* [TASK DETAILS] Count the lines below with the string "agent" in them. Only the number should be given.

····················

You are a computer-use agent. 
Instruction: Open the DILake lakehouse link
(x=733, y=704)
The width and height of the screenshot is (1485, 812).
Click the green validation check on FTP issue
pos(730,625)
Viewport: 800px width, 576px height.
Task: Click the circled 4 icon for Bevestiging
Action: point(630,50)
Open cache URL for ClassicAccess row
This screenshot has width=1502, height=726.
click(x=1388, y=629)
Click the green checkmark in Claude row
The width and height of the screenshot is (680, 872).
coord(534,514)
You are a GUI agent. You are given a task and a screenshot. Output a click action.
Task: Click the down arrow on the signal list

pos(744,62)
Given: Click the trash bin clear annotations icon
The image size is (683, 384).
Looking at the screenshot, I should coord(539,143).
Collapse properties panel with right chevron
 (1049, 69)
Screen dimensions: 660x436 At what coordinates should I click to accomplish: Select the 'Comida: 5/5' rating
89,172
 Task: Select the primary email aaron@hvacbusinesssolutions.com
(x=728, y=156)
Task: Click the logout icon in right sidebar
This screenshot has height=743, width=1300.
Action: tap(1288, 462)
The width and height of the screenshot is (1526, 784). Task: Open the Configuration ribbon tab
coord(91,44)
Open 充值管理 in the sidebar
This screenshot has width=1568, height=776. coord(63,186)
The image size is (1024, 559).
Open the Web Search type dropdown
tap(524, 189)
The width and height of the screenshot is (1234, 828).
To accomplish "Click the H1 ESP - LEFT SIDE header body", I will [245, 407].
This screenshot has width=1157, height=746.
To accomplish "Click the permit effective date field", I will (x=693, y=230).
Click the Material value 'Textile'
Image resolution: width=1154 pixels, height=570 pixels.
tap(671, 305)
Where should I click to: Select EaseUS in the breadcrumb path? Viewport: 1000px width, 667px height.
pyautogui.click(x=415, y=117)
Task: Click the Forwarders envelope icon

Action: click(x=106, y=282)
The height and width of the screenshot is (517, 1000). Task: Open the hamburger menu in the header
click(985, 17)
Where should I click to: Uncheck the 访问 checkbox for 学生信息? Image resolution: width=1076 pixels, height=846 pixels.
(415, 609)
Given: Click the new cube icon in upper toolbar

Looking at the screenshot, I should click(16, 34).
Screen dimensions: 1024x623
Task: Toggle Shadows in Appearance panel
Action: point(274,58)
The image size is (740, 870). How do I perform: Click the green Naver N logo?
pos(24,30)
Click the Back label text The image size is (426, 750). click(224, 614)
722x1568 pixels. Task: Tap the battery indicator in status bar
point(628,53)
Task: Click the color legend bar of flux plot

····················

* [TASK SOLUTION] 2